Following a stock-market selloff, Wall Street pointed to a rebound led by its most-influential group. A $300 billion exchange-traded fund tracking the tech-heavy Nasdaq 100 gained after the close of trading. Tesla jumped 8% after reporting adjusted earnings of 72 cents per share for the quarter, above the average analyst estimate.The firm also said it expects to achieve slight growth in vehicle deliveries for the full year.

“Earnings season is heating up. We believe there is continued upside ahead for stocks, especially now that we are entering a seasonally strong period of the year for markets,” said David Laut at Abound Financial.

In other corporate news, International Business Machines Corp. declined after the company reported underwhelming revenue in the third quarter, hurt by a slowdown in consulting demand. T-Mobile US Inc. reported more monthly mobile-phone and broadband subscribers that analysts expected, leading it to raise forecasts for new customers and earnings this year.

The S&P 500 broke below 5,800 Wednesday. The Nasdaq 100 dropped 1.6%. The Dow Jones Industrial Average slipped 1%. Treasury 10-year yields rose to 4.23%. The dollar rose against all of its Group-of-10 peers. The yen hit the lowest in almost three months, reviving concern that Japan may intervene. The loonie slid after the Bank of Canada stepped up the pace of easing.

Investors face risks that could be making them less willing to jump into the market.
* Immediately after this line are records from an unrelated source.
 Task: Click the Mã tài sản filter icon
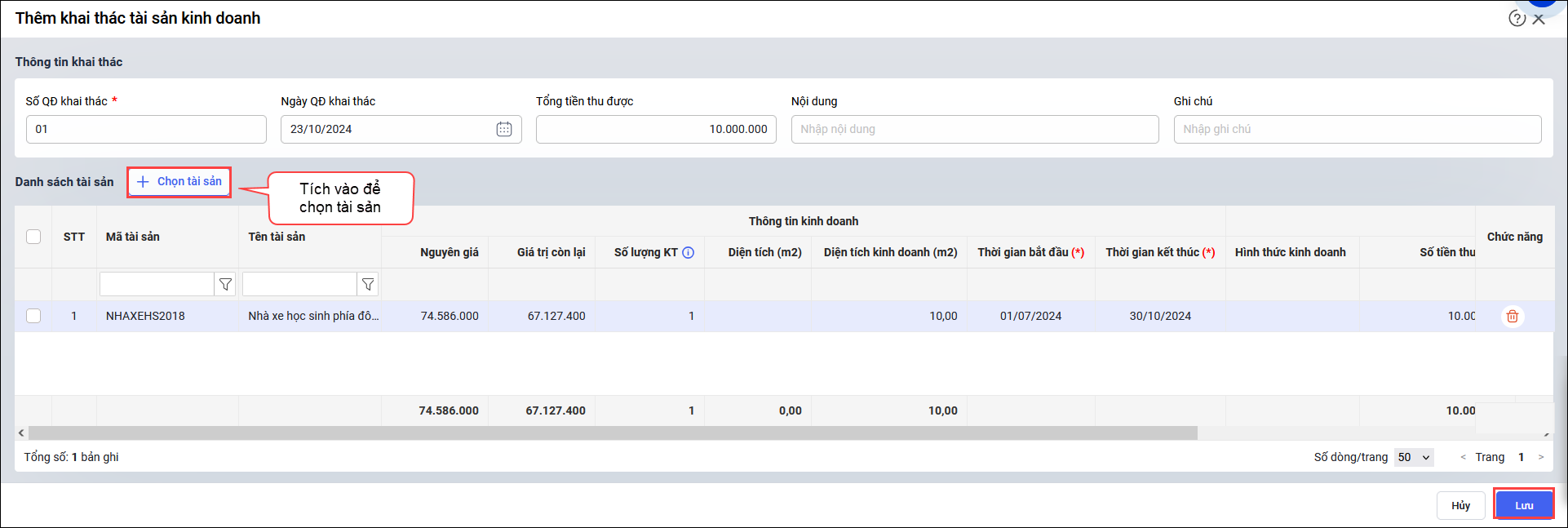(x=225, y=284)
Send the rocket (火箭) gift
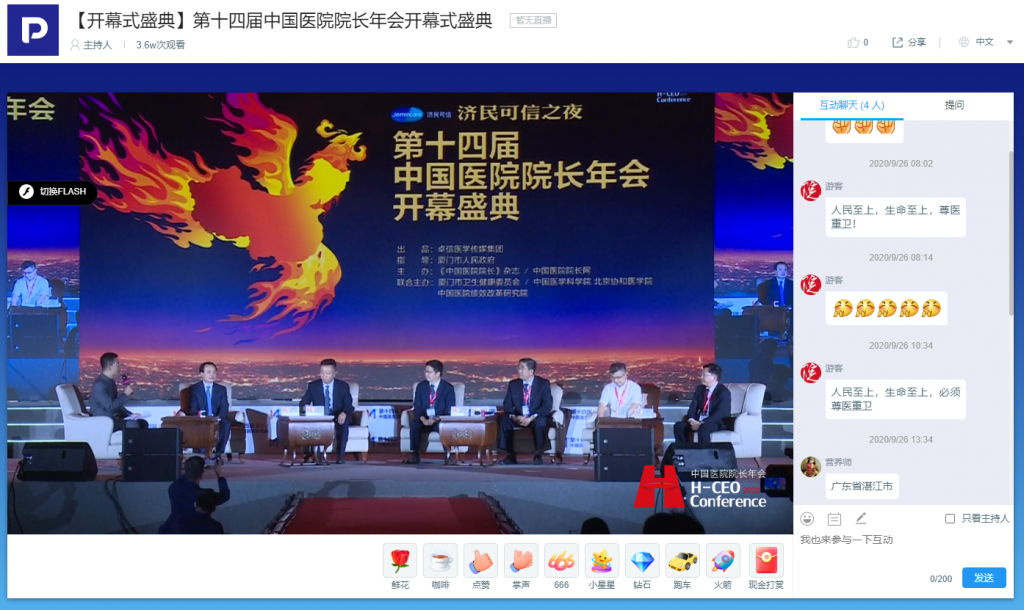 [723, 561]
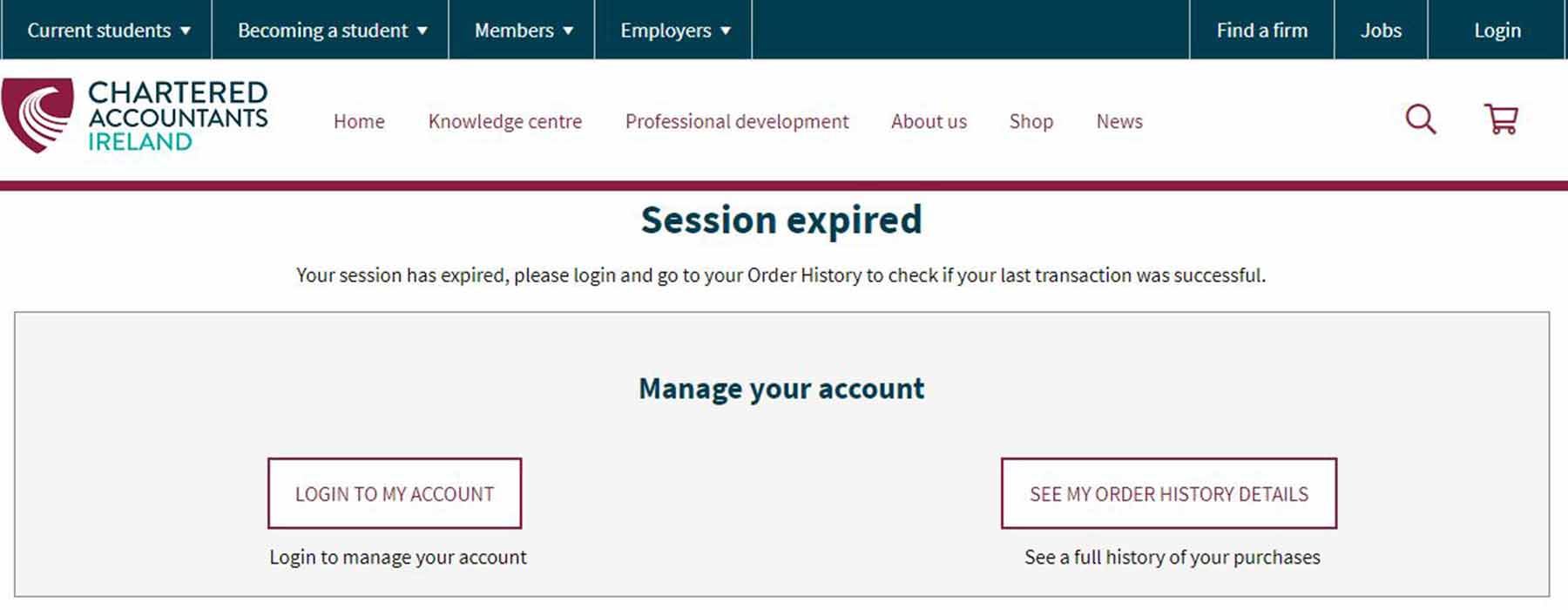Click the Session expired heading
The height and width of the screenshot is (610, 1568).
[781, 220]
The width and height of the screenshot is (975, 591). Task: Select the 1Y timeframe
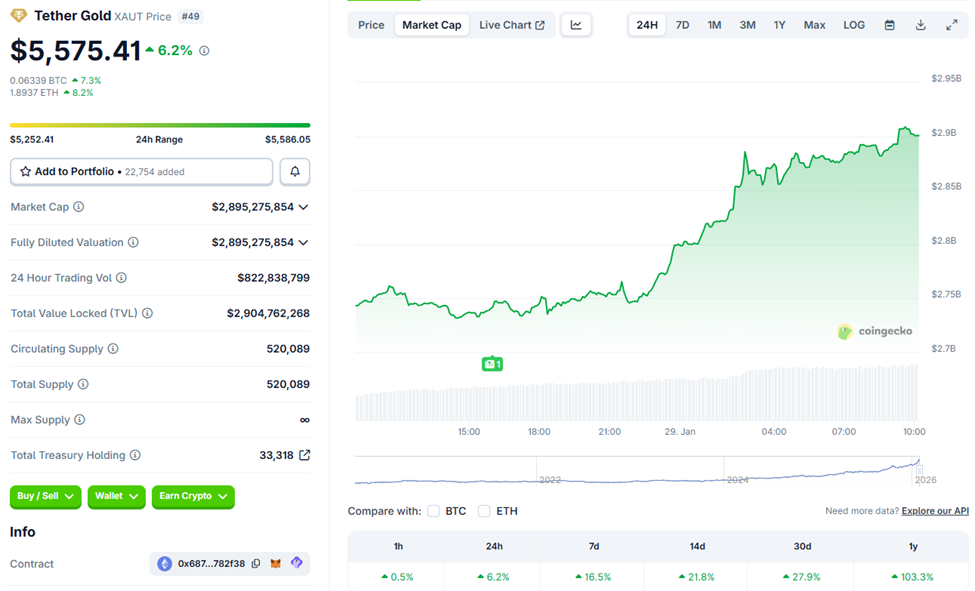pyautogui.click(x=780, y=24)
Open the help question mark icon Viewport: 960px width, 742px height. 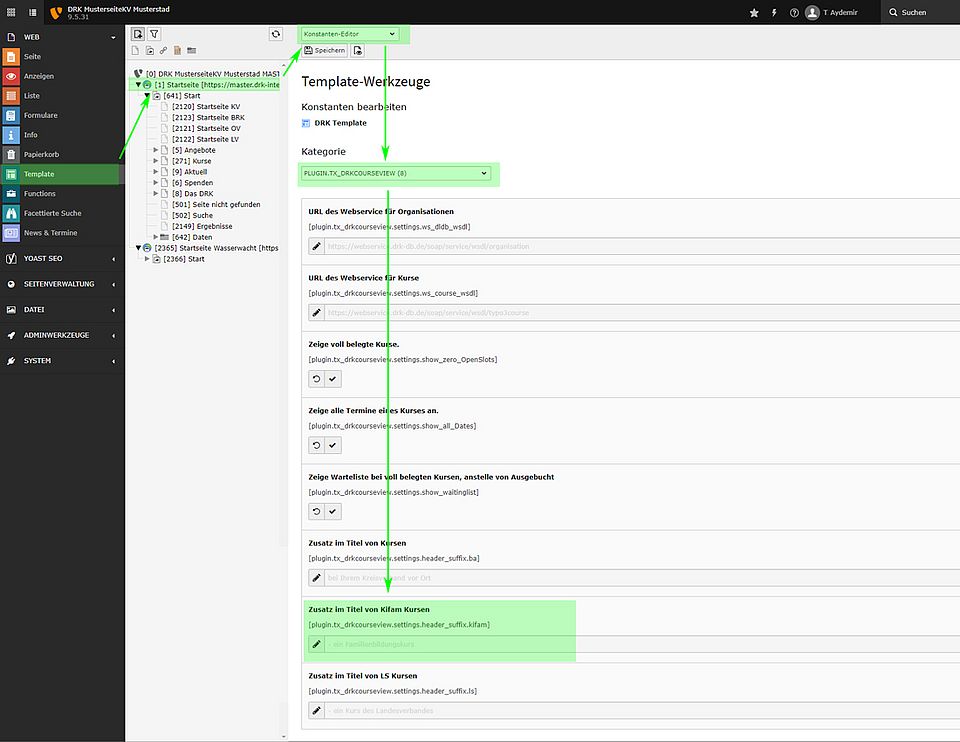tap(794, 13)
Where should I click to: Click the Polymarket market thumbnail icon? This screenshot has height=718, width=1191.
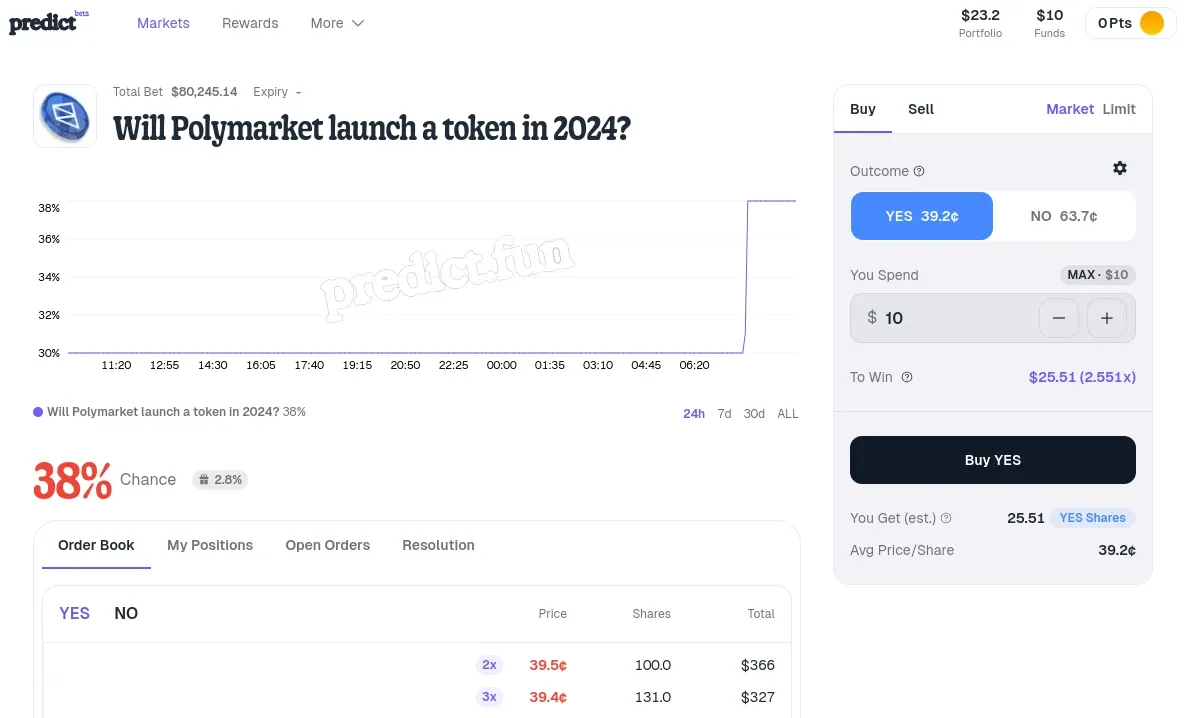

The next three weeks capture big tech earnings, October’s payrolls report, and the US election, followed by the Fed meeting. In another sign of Wall Street’s skittishness, the term premium on 10-year Treasury notes — an expression of the extra yield investors demand for owning the debt rather than rolling over shorter-term securities — hit the highest since November.

To Jonathan Krinsky at BTIG, equities are finally noticing the moves in bonds and the dollar. That’s a stark contrast to the action in the last couple of weeks, with the bullish narrative being that bonds were re-pricing to where they should be based on the stronger-than-anticipated economy, he noted.

“While that might be fair in the big picture, markets are always concerned with the velocity of the move rather than the overall level, and the fact that stocks didn’t flinch in the face of those moves suggested complacency,” Krinsky said. “Whether this is the start of the pre-election jitters or not, we continue to see downside risk for equities broadly over the coming weeks, with an SPX pullback into the 5,500-5,650 zone a decent probability.”

The price of options that protect against an extended slump in Treasuries has soared to the highest this year amid concerns that losses may deepen.